**WORK TO COMPLETE:** Retype every line of the records exactly.

**PROVIDED DATA:**

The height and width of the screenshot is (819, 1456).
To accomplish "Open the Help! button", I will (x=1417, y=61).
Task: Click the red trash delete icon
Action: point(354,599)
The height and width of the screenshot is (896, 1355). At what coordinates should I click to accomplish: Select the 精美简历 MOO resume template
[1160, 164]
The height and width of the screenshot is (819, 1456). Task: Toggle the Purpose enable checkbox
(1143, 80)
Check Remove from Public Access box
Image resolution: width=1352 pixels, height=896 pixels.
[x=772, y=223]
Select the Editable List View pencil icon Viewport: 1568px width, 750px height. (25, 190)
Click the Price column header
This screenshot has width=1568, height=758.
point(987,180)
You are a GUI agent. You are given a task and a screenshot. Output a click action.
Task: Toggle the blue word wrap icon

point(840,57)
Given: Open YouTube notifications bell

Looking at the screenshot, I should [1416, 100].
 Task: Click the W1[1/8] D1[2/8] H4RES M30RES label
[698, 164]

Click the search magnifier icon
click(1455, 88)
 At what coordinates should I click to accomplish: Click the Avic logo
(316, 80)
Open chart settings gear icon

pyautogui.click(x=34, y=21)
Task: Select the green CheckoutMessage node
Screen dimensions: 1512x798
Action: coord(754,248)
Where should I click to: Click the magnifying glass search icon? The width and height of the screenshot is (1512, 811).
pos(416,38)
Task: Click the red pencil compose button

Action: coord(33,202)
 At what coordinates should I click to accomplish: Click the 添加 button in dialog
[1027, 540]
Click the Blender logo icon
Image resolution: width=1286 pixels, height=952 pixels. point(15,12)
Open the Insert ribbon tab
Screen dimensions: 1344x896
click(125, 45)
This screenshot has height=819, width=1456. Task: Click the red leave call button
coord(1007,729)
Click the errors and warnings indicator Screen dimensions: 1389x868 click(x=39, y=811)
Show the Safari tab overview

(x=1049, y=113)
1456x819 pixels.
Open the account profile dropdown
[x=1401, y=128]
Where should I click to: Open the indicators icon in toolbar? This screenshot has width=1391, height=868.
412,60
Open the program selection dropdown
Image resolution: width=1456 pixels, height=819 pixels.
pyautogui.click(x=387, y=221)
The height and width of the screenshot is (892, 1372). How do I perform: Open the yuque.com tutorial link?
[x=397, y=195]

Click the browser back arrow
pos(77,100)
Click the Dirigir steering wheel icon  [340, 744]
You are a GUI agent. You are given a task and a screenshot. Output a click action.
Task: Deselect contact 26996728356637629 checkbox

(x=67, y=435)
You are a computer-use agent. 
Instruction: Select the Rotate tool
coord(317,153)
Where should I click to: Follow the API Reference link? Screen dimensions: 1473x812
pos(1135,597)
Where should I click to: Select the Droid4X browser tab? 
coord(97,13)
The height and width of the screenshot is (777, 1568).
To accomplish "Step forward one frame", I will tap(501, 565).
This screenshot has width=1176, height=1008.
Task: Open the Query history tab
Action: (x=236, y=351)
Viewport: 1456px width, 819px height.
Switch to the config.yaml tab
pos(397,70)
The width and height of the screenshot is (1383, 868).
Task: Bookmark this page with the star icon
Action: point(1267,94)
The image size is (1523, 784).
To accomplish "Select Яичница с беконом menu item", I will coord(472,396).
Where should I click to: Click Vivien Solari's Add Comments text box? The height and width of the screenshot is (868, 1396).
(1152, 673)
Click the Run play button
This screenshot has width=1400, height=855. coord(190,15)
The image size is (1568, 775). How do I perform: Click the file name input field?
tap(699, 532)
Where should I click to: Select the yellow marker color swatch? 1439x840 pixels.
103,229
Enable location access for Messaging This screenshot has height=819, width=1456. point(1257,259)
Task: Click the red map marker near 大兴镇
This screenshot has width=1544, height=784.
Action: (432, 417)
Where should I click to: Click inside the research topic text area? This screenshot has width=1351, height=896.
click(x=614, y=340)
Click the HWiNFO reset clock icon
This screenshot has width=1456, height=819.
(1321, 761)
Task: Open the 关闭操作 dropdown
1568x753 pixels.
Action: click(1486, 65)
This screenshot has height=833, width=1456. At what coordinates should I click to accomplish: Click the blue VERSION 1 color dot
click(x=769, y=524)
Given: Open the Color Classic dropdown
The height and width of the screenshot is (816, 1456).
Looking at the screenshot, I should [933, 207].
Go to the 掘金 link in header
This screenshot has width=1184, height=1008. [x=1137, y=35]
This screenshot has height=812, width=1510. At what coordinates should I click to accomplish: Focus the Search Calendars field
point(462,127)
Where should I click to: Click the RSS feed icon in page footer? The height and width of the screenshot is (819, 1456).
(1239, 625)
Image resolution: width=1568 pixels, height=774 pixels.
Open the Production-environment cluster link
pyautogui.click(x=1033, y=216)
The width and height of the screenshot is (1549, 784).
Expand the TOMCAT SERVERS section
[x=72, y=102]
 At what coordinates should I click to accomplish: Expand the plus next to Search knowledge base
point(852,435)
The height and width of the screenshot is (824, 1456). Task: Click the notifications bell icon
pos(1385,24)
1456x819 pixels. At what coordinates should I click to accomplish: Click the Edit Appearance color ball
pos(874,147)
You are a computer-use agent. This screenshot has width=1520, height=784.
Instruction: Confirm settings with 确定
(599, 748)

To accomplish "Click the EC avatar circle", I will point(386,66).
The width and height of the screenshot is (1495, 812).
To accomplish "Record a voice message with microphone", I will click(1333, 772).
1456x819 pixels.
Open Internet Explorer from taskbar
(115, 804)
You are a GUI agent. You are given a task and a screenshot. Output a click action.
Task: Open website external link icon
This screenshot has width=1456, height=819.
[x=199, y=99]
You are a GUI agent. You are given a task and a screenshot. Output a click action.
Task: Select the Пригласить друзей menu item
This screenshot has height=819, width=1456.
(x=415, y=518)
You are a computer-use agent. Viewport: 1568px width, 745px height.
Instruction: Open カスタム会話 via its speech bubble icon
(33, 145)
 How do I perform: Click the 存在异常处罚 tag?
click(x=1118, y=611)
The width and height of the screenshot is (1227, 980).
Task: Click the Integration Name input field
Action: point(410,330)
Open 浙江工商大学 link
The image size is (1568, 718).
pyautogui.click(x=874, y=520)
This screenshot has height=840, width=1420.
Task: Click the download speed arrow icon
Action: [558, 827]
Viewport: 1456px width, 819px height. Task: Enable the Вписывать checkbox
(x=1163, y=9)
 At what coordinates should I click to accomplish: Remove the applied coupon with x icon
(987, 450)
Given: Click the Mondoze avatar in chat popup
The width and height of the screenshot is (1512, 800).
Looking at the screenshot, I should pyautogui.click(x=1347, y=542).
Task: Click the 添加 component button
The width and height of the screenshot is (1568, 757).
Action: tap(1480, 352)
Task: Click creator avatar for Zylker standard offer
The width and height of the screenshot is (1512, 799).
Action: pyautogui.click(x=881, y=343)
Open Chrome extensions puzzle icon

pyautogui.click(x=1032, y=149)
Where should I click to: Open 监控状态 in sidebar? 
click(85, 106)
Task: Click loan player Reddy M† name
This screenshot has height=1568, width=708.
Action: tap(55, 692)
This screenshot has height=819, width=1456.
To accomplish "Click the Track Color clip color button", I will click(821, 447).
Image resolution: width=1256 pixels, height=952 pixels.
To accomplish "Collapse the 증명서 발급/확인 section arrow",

**SOLUTION FOR THIS TASK:**
The height and width of the screenshot is (819, 1456).
To accomplish "Open the Help! button", I will (x=1417, y=61).
Task: Click the red trash delete icon
Action: point(354,599)
The height and width of the screenshot is (896, 1355). At what coordinates should I click to accomplish: Select the 精美简历 MOO resume template
[1160, 164]
The height and width of the screenshot is (819, 1456). Task: Toggle the Purpose enable checkbox
(1143, 80)
Check Remove from Public Access box
Image resolution: width=1352 pixels, height=896 pixels.
[x=772, y=223]
Select the Editable List View pencil icon Viewport: 1568px width, 750px height. (25, 190)
Click the Price column header
This screenshot has width=1568, height=758.
point(987,180)
You are a GUI agent. You are given a task and a screenshot. Output a click action.
Task: Toggle the blue word wrap icon

point(840,57)
Given: Open YouTube notifications bell

Looking at the screenshot, I should [1416, 100].
 Task: Click the W1[1/8] D1[2/8] H4RES M30RES label
[698, 164]

Click the search magnifier icon
click(1455, 88)
 At what coordinates should I click to accomplish: Click the Avic logo
(316, 80)
Open chart settings gear icon

pyautogui.click(x=34, y=21)
Task: Select the green CheckoutMessage node
Screen dimensions: 1512x798
Action: coord(754,248)
Where should I click to: Click the magnifying glass search icon? The width and height of the screenshot is (1512, 811).
pos(416,38)
Task: Click the red pencil compose button

Action: coord(33,202)
 At what coordinates should I click to accomplish: Click the 添加 button in dialog
[1027, 540]
Click the Blender logo icon
Image resolution: width=1286 pixels, height=952 pixels. point(15,12)
Open the Insert ribbon tab
Screen dimensions: 1344x896
click(125, 45)
This screenshot has height=819, width=1456. Task: Click the red leave call button
coord(1007,729)
Click the errors and warnings indicator Screen dimensions: 1389x868 click(x=39, y=811)
Show the Safari tab overview

(x=1049, y=113)
1456x819 pixels.
Open the account profile dropdown
[x=1401, y=128]
Where should I click to: Open the indicators icon in toolbar? This screenshot has width=1391, height=868.
412,60
Open the program selection dropdown
Image resolution: width=1456 pixels, height=819 pixels.
pyautogui.click(x=387, y=221)
The height and width of the screenshot is (892, 1372). How do I perform: Open the yuque.com tutorial link?
[x=397, y=195]

Click the browser back arrow
pos(77,100)
Click the Dirigir steering wheel icon  [340, 744]
You are a GUI agent. You are given a task and a screenshot. Output a click action.
Task: Deselect contact 26996728356637629 checkbox

(x=67, y=435)
You are a computer-use agent. 
Instruction: Select the Rotate tool
coord(317,153)
Where should I click to: Follow the API Reference link? Screen dimensions: 1473x812
pos(1135,597)
Where should I click to: Select the Droid4X browser tab? 
coord(97,13)
The height and width of the screenshot is (777, 1568).
To accomplish "Step forward one frame", I will tap(501, 565).
This screenshot has width=1176, height=1008.
Task: Open the Query history tab
Action: (x=236, y=351)
Viewport: 1456px width, 819px height.
Switch to the config.yaml tab
pos(397,70)
The width and height of the screenshot is (1383, 868).
Task: Bookmark this page with the star icon
Action: point(1267,94)
The image size is (1523, 784).
To accomplish "Select Яичница с беконом menu item", I will coord(472,396).
Where should I click to: Click Vivien Solari's Add Comments text box? The height and width of the screenshot is (868, 1396).
(1152, 673)
Click the Run play button
This screenshot has width=1400, height=855. coord(190,15)
The image size is (1568, 775). How do I perform: Click the file name input field?
tap(699, 532)
Where should I click to: Select the yellow marker color swatch? 1439x840 pixels.
103,229
Enable location access for Messaging This screenshot has height=819, width=1456. point(1257,259)
Task: Click the red map marker near 大兴镇
This screenshot has width=1544, height=784.
Action: (432, 417)
Where should I click to: Click inside the research topic text area? This screenshot has width=1351, height=896.
click(x=614, y=340)
Click the HWiNFO reset clock icon
This screenshot has width=1456, height=819.
(1321, 761)
Task: Open the 关闭操作 dropdown
1568x753 pixels.
Action: click(1486, 65)
This screenshot has height=833, width=1456. At what coordinates should I click to accomplish: Click the blue VERSION 1 color dot
click(x=769, y=524)
Given: Open the Color Classic dropdown
The height and width of the screenshot is (816, 1456).
Looking at the screenshot, I should [933, 207].
Go to the 掘金 link in header
This screenshot has width=1184, height=1008. [x=1137, y=35]
This screenshot has height=812, width=1510. At what coordinates should I click to accomplish: Focus the Search Calendars field
point(462,127)
Where should I click to: Click the RSS feed icon in page footer? The height and width of the screenshot is (819, 1456).
(1239, 625)
Image resolution: width=1568 pixels, height=774 pixels.
Open the Production-environment cluster link
pyautogui.click(x=1033, y=216)
The width and height of the screenshot is (1549, 784).
Expand the TOMCAT SERVERS section
[x=72, y=102]
 At what coordinates should I click to accomplish: Expand the plus next to Search knowledge base
point(852,435)
The height and width of the screenshot is (824, 1456). Task: Click the notifications bell icon
pos(1385,24)
1456x819 pixels. At what coordinates should I click to accomplish: Click the Edit Appearance color ball
pos(874,147)
You are a computer-use agent. This screenshot has width=1520, height=784.
Instruction: Confirm settings with 确定
(599, 748)

To accomplish "Click the EC avatar circle", I will point(386,66).
The width and height of the screenshot is (1495, 812).
To accomplish "Record a voice message with microphone", I will click(1333, 772).
1456x819 pixels.
Open Internet Explorer from taskbar
(115, 804)
You are a GUI agent. You are given a task and a screenshot. Output a click action.
Task: Open website external link icon
This screenshot has width=1456, height=819.
[x=199, y=99]
You are a GUI agent. You are given a task and a screenshot. Output a click action.
Task: Select the Пригласить друзей menu item
This screenshot has height=819, width=1456.
(x=415, y=518)
You are a computer-use agent. Viewport: 1568px width, 745px height.
Instruction: Open カスタム会話 via its speech bubble icon
(33, 145)
 How do I perform: Click the 存在异常处罚 tag?
click(x=1118, y=611)
The width and height of the screenshot is (1227, 980).
Task: Click the Integration Name input field
Action: point(410,330)
Open 浙江工商大学 link
The image size is (1568, 718).
pyautogui.click(x=874, y=520)
This screenshot has height=840, width=1420.
Task: Click the download speed arrow icon
Action: [558, 827]
Viewport: 1456px width, 819px height. Task: Enable the Вписывать checkbox
(x=1163, y=9)
 At what coordinates should I click to accomplish: Remove the applied coupon with x icon
(987, 450)
Given: Click the Mondoze avatar in chat popup
The width and height of the screenshot is (1512, 800).
Looking at the screenshot, I should pyautogui.click(x=1347, y=542).
Task: Click the 添加 component button
The width and height of the screenshot is (1568, 757).
Action: tap(1480, 352)
Task: Click creator avatar for Zylker standard offer
The width and height of the screenshot is (1512, 799).
Action: pyautogui.click(x=881, y=343)
Open Chrome extensions puzzle icon

pyautogui.click(x=1032, y=149)
Where should I click to: Open 监控状态 in sidebar? 
click(85, 106)
Task: Click loan player Reddy M† name
This screenshot has height=1568, width=708.
Action: tap(55, 692)
This screenshot has height=819, width=1456.
To accomplish "Click the Track Color clip color button", I will click(821, 447).
Image resolution: width=1256 pixels, height=952 pixels.
To accomplish "Collapse the 증명서 발급/확인 section arrow",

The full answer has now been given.